1.5 Governor valve relays - part 2
The function of the servo-valve is to provide an output flow rate of hydraulic fluid proportional to the input current. The input current, derived by the governor servo-amplifier is applied to the coils of a force motor thereby deflecting the armature and drive arm mounted in a flexure tube. The high pressure supply is filtered and supplied via orifices to the boost chambers and at either end of the spool.
The fluid from each boost chamber is cross-connected via porting to the reverse ends of the servo-spool. It travels down the centre of the spool and returns to low pressure via the drain port. The deflection of the drive arm will block one or other of the nozzles and create a high pressure in one boost chamber and a low pressure in the other, thus creating a force to move the servo-spool until the pressures are equalised. The spool deflection is thus proportional to the drive arm deflection which is itself proportional to the current. In the diagram, the servo-spool is shown in the central position with the control ports blanked-off. This is referred to as the 'null position'. When the spool moves, one control port is opened to the supply port and the other opens to the drain port. The flow rate is proportional to the spool deflection.

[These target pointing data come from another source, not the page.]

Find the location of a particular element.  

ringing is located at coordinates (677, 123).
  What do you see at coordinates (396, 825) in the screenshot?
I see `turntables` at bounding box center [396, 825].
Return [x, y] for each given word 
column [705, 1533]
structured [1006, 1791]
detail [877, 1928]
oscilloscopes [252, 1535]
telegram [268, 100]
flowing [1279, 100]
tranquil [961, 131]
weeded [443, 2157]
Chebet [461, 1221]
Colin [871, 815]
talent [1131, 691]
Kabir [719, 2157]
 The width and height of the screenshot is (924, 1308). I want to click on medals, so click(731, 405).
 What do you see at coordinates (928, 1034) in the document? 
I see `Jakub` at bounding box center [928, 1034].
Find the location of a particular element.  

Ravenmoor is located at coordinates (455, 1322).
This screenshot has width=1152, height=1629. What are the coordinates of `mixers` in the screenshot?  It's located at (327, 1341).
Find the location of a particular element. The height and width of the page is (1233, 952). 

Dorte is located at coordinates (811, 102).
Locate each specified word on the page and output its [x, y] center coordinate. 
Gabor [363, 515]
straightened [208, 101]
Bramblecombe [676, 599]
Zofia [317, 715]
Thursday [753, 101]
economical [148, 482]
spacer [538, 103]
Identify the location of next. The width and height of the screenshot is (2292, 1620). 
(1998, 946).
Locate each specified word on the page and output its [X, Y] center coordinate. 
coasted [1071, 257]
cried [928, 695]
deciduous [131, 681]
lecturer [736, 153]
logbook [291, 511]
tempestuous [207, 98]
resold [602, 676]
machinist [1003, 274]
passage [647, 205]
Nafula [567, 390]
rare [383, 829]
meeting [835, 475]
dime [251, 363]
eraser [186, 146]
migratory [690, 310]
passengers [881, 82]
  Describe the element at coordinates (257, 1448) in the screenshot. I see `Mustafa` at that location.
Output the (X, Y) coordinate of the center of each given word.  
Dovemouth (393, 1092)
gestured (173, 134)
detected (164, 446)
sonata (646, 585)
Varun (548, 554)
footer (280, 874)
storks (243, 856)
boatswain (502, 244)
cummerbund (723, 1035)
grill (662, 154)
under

When connected as a position controller, as shown diagrammatically, the null position of the spool corresponds to the condition of equal 'demanded' and 'actual' positions. Any discrepancy with the position measured by the LVDT causes a current to flow, resulting in a hydraulic fluid flow to the power piston until the required position is achieved.
To avoid stiction of the valve it is usual practice to superimpose a 'dither' current on the servo-valve amplifier output. This is a medium frequency (1 kHz) low amplitude current which plays no part in the overall position control, but keeps the servo-valve spool in a 'live' condition, the effect being to vibrate it by a negligible amplitude at the 'dither' frequency.